Son haftalarda ABD tahvil faizi ile dolar göstergesi arasındaki uyumsuzluk dikkat çekiyor. 10 yıllık tahvil getirisi istihdam verisinin ardından %1,90 üzerine çıktı ve son dönemin zirvesini gördü, fakat Dolar Endeksi zayıflayarak 95,50 yakınında işlem görüyor.
Son dönemdeki analizlerimizde Fed'in Mart'ta faiz artırımına başlaması ve yılın devamında da bilanço küçültmesi ile dolarda değerlenme beklediğimizi belirttik. Aynı dönemde ECB'nin ise mevcut politikaya devam etmesi durumunda ayrışmanın artmasıyla EUR/USD tarafında düşüşlerin sürmesini beklediğimizi de belirttik. Geçen haftaki toplantı kararı sonrası açıklama yapan Lagarde, önceki toplantılardan farklı bir tutum sergiledi ve enflasyon riskine bağlı faiz artışı olacağının sinyalini verdi. Lagard, daha önceki açıklamalarında 2022'de faiz artışının mümkün olmadığını söylemişti. Dolayısıyla son toplantıda şahin tarafa geçen ECB ile beraber euro yükselişe geçti. Parite de 1,1250 – 1,1350 aralığındaki seyrini de 1,1450'ye taşıdı.
Fed'in ardından ECB de sıkı para politikasına hazırlanıyor, ancak Fed'in ilk adımı Mart'ta gelecek ve yıl içinde en az 4 faiz artışı yapması beklenirken ECB'nin ise bu yıl tek faiz artışı yapması onu da son çeyrekte gerçekleştirmesi bekleniyor. Bunu erkene alan her açıklama ve gelişme euroyu destekleyebilir. Biz ise şu anda Fed'in ön planda olduğu sıkı para politikasında paritedeki yükselişin yerini kademeli olarak düşüşe bırakmasını bekliyoruz. 1,1170'i ilk önemli destek olarak izlemeye devam ediyoruz.
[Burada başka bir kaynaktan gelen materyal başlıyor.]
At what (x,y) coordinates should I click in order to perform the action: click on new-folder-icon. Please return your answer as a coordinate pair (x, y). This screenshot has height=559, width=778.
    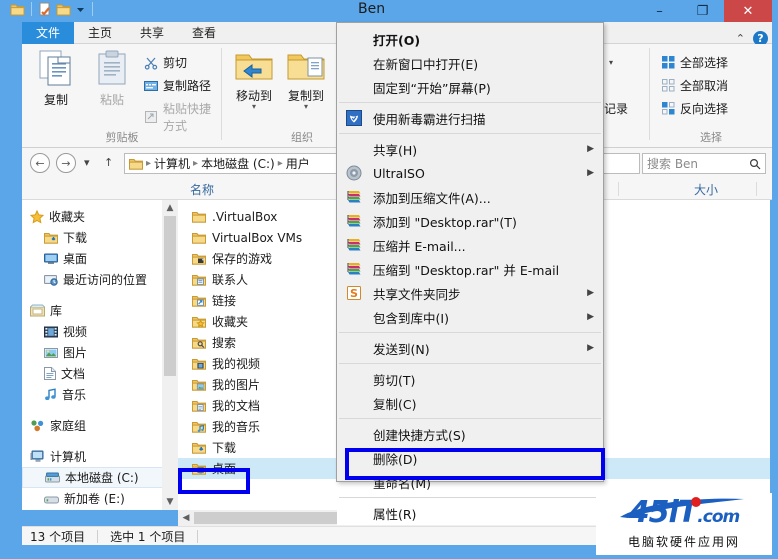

Fed, ECB, BoE gibi büyük merkez bankalarının sıkı para politikasına geçmesi altın için negatif, ancak enflasyon altını beslemeye devam ediyor, bu nedenle fiyatta hızlı düşüşler yaşanmıyor. Bununla beraber bu dönemde Ukrayna meselesi de altının pozitif kalmasını sağlıyor. Fiyat 1.780 dolar desteğini test etse de tekrar 1.800 dolar üzerine çıktı. Bu hafta jeopolitik gelişmelerin fiyatlanması altında 1.835 dolara doğru alımlar sağlayabilir. Genel görünüm olarak altında gerileme olması beklentisindeyiz, fakat Haziran sonrası işlemleri incelediğimizde Kasım zirvesi olan 1.876 dolar sınırına kadarki hareketleri işlem içinde değerlendiriyoruz.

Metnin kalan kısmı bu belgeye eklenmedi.